## Task requirements
Copy out all the entries shown below, exactly as they appear.

Pixel coordinate grounding data:
↓

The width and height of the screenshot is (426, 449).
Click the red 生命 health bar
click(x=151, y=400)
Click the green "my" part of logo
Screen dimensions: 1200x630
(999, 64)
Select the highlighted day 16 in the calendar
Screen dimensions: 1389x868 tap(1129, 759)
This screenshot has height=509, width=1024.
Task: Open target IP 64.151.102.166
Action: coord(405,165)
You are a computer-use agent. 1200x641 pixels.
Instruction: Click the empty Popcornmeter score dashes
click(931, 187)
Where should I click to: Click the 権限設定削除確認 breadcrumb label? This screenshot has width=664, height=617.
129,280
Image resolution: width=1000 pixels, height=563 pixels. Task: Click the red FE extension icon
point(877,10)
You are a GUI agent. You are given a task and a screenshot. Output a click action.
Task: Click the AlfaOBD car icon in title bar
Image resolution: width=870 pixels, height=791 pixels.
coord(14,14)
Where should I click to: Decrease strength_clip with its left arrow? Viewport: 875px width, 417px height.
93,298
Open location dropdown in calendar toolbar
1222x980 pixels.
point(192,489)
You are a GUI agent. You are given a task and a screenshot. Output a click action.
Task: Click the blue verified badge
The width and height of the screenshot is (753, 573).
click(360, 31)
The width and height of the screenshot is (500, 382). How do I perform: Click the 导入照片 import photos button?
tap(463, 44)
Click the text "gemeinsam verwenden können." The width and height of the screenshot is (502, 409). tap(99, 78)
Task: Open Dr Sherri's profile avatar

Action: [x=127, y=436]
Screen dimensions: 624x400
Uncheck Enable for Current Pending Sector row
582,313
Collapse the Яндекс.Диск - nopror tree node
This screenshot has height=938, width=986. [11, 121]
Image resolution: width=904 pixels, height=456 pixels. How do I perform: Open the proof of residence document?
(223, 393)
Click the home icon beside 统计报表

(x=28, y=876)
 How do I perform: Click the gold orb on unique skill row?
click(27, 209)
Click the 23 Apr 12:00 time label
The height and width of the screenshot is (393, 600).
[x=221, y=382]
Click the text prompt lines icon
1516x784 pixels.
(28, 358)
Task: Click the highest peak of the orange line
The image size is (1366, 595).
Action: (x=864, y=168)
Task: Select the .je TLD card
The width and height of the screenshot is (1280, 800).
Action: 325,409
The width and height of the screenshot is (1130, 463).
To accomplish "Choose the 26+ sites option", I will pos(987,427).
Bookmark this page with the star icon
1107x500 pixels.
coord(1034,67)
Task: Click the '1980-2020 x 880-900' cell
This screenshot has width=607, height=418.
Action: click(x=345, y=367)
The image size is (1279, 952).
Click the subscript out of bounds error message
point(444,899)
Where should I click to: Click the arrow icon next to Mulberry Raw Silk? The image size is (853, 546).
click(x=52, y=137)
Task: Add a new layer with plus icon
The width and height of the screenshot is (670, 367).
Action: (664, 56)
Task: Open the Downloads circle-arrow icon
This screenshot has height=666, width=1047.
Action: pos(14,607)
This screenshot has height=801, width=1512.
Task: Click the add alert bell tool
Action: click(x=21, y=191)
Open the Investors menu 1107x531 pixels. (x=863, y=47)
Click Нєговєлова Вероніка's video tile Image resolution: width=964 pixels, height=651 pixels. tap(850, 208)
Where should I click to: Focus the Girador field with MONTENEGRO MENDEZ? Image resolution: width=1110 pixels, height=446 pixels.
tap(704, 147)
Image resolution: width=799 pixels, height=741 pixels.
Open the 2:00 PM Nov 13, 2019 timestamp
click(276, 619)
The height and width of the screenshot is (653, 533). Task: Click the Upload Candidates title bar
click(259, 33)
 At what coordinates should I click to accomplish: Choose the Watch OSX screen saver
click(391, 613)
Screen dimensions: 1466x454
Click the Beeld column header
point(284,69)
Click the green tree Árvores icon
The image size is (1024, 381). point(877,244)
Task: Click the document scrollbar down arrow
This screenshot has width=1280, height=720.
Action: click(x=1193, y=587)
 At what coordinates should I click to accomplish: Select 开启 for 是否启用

↑

## Exercise result
The width and height of the screenshot is (426, 449).
Click the red 生命 health bar
click(x=151, y=400)
Click the green "my" part of logo
Screen dimensions: 1200x630
(999, 64)
Select the highlighted day 16 in the calendar
Screen dimensions: 1389x868 tap(1129, 759)
This screenshot has height=509, width=1024.
Task: Open target IP 64.151.102.166
Action: coord(405,165)
You are a computer-use agent. 1200x641 pixels.
Instruction: Click the empty Popcornmeter score dashes
click(931, 187)
Where should I click to: Click the 権限設定削除確認 breadcrumb label? This screenshot has width=664, height=617.
129,280
Image resolution: width=1000 pixels, height=563 pixels. Task: Click the red FE extension icon
point(877,10)
You are a GUI agent. You are given a task and a screenshot. Output a click action.
Task: Click the AlfaOBD car icon in title bar
Image resolution: width=870 pixels, height=791 pixels.
coord(14,14)
Where should I click to: Decrease strength_clip with its left arrow? Viewport: 875px width, 417px height.
93,298
Open location dropdown in calendar toolbar
1222x980 pixels.
point(192,489)
You are a GUI agent. You are given a task and a screenshot. Output a click action.
Task: Click the blue verified badge
The width and height of the screenshot is (753, 573).
click(360, 31)
The width and height of the screenshot is (500, 382). How do I perform: Click the 导入照片 import photos button?
tap(463, 44)
Click the text "gemeinsam verwenden können." The width and height of the screenshot is (502, 409). tap(99, 78)
Task: Open Dr Sherri's profile avatar

Action: [x=127, y=436]
Screen dimensions: 624x400
Uncheck Enable for Current Pending Sector row
582,313
Collapse the Яндекс.Диск - nopror tree node
This screenshot has height=938, width=986. [11, 121]
Image resolution: width=904 pixels, height=456 pixels. How do I perform: Open the proof of residence document?
(223, 393)
Click the home icon beside 统计报表

(x=28, y=876)
 How do I perform: Click the gold orb on unique skill row?
click(27, 209)
Click the 23 Apr 12:00 time label
The height and width of the screenshot is (393, 600).
[x=221, y=382]
Click the text prompt lines icon
1516x784 pixels.
(28, 358)
Task: Click the highest peak of the orange line
The image size is (1366, 595).
Action: (x=864, y=168)
Task: Select the .je TLD card
The width and height of the screenshot is (1280, 800).
Action: 325,409
The width and height of the screenshot is (1130, 463).
To accomplish "Choose the 26+ sites option", I will pos(987,427).
Bookmark this page with the star icon
1107x500 pixels.
coord(1034,67)
Task: Click the '1980-2020 x 880-900' cell
This screenshot has width=607, height=418.
Action: click(x=345, y=367)
The image size is (1279, 952).
Click the subscript out of bounds error message
point(444,899)
Where should I click to: Click the arrow icon next to Mulberry Raw Silk? The image size is (853, 546).
click(x=52, y=137)
Task: Add a new layer with plus icon
The width and height of the screenshot is (670, 367).
Action: (664, 56)
Task: Open the Downloads circle-arrow icon
This screenshot has height=666, width=1047.
Action: pos(14,607)
This screenshot has height=801, width=1512.
Task: Click the add alert bell tool
Action: click(x=21, y=191)
Open the Investors menu 1107x531 pixels. (x=863, y=47)
Click Нєговєлова Вероніка's video tile Image resolution: width=964 pixels, height=651 pixels. tap(850, 208)
Where should I click to: Focus the Girador field with MONTENEGRO MENDEZ? Image resolution: width=1110 pixels, height=446 pixels.
tap(704, 147)
Image resolution: width=799 pixels, height=741 pixels.
Open the 2:00 PM Nov 13, 2019 timestamp
click(276, 619)
The height and width of the screenshot is (653, 533). Task: Click the Upload Candidates title bar
click(259, 33)
 At what coordinates should I click to accomplish: Choose the Watch OSX screen saver
click(391, 613)
Screen dimensions: 1466x454
Click the Beeld column header
point(284,69)
Click the green tree Árvores icon
The image size is (1024, 381). point(877,244)
Task: Click the document scrollbar down arrow
This screenshot has width=1280, height=720.
Action: click(x=1193, y=587)
 At what coordinates should I click to accomplish: Select 开启 for 是否启用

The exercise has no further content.